(Items from a data source)

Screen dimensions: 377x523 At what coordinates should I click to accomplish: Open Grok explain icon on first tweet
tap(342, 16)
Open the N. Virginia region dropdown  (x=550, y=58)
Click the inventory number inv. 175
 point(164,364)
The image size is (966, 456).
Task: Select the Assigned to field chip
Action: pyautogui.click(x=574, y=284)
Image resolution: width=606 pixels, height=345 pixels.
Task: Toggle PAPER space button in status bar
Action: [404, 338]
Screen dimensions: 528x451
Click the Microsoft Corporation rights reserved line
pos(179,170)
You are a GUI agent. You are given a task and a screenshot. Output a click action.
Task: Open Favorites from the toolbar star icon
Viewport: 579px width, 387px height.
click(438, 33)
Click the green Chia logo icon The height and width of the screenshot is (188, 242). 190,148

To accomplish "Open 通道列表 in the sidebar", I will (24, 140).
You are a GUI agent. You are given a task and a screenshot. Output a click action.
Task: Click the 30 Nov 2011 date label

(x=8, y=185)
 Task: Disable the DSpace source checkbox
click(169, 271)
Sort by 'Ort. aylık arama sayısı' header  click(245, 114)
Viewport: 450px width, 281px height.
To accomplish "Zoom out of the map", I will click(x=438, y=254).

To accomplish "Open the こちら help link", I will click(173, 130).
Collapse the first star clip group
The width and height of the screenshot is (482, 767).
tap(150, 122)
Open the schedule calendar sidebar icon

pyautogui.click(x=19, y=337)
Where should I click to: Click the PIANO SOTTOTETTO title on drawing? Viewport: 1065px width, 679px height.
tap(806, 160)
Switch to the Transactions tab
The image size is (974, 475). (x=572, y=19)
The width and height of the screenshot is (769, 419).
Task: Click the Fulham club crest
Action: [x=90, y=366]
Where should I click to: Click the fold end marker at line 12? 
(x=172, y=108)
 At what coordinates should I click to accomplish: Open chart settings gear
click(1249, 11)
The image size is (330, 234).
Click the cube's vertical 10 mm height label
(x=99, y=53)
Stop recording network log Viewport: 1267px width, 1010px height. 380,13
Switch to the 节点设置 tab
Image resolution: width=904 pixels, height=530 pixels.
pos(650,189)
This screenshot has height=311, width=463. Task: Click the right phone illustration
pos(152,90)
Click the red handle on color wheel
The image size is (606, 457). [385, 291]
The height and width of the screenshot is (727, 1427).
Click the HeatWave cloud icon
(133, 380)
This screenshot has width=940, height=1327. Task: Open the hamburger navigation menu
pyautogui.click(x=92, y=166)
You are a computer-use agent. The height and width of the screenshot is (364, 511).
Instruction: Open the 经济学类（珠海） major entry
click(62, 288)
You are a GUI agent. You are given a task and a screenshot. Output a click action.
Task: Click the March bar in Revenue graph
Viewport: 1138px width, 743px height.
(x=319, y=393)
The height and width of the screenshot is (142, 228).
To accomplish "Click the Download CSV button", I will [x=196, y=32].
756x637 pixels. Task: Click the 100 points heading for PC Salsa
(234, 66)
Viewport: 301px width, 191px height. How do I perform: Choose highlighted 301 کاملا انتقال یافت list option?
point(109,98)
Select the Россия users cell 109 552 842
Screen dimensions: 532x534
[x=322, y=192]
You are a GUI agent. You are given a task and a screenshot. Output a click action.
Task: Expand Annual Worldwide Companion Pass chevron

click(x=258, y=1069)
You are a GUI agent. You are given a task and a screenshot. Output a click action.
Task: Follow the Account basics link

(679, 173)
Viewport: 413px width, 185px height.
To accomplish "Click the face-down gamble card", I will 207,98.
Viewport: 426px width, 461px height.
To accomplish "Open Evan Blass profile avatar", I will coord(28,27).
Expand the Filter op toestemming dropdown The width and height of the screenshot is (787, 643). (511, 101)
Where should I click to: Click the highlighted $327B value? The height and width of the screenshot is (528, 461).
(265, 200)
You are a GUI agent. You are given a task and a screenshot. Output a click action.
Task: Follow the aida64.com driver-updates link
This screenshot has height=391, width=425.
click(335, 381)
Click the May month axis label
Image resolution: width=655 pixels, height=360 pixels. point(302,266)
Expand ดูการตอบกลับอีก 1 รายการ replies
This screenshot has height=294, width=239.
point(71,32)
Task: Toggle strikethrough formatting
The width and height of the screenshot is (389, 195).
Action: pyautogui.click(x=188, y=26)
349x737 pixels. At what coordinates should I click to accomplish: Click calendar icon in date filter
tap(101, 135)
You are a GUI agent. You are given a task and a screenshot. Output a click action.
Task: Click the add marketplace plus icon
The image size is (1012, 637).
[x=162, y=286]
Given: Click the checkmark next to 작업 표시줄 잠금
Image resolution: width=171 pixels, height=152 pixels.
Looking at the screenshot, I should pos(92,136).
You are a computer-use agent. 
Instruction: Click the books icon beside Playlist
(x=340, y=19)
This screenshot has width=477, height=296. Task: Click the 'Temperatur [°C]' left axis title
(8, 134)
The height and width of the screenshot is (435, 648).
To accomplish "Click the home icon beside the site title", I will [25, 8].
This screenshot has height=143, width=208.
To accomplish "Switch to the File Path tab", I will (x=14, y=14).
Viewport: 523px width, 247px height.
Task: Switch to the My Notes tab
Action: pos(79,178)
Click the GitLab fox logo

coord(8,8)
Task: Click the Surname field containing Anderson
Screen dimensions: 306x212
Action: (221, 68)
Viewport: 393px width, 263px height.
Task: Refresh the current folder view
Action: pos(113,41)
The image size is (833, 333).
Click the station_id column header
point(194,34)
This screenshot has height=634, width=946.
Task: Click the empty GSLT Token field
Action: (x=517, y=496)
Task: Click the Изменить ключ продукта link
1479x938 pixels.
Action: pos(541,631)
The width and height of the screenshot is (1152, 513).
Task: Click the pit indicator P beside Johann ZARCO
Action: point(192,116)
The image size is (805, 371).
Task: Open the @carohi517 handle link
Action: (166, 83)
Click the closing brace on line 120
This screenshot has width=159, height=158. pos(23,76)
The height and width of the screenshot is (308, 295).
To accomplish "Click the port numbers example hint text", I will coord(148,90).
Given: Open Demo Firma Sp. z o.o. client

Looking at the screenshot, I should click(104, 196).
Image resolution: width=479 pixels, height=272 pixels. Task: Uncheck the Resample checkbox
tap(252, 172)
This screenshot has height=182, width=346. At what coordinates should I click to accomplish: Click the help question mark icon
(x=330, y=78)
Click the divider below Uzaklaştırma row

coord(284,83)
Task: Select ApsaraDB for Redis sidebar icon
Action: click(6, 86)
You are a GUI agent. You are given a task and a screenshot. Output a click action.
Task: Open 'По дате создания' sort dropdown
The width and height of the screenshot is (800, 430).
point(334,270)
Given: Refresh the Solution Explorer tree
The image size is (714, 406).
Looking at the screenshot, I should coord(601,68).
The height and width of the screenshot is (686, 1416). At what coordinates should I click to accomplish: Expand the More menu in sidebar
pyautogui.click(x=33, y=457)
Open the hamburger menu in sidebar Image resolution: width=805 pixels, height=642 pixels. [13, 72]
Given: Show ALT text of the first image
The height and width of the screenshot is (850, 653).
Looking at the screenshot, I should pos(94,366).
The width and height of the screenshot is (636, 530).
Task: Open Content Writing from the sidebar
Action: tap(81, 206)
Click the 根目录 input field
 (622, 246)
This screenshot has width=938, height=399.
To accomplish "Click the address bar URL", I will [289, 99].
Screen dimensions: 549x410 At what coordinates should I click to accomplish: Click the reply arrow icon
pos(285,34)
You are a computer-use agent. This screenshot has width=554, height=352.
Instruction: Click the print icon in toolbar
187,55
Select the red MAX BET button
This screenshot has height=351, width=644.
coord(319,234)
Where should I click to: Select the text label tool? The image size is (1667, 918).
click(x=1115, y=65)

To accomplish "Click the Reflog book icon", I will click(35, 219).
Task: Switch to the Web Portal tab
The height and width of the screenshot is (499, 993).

## Work order
Begin at the line that has "Task: Follow the aida64.com" in the entries above; stop after the line that has "Task: Toggle strikethrough formatting". Transcribe exactly those lines and no others.

## The answer
Task: Follow the aida64.com driver-updates link
This screenshot has height=391, width=425.
click(335, 381)
Click the May month axis label
Image resolution: width=655 pixels, height=360 pixels. point(302,266)
Expand ดูการตอบกลับอีก 1 รายการ replies
This screenshot has height=294, width=239.
point(71,32)
Task: Toggle strikethrough formatting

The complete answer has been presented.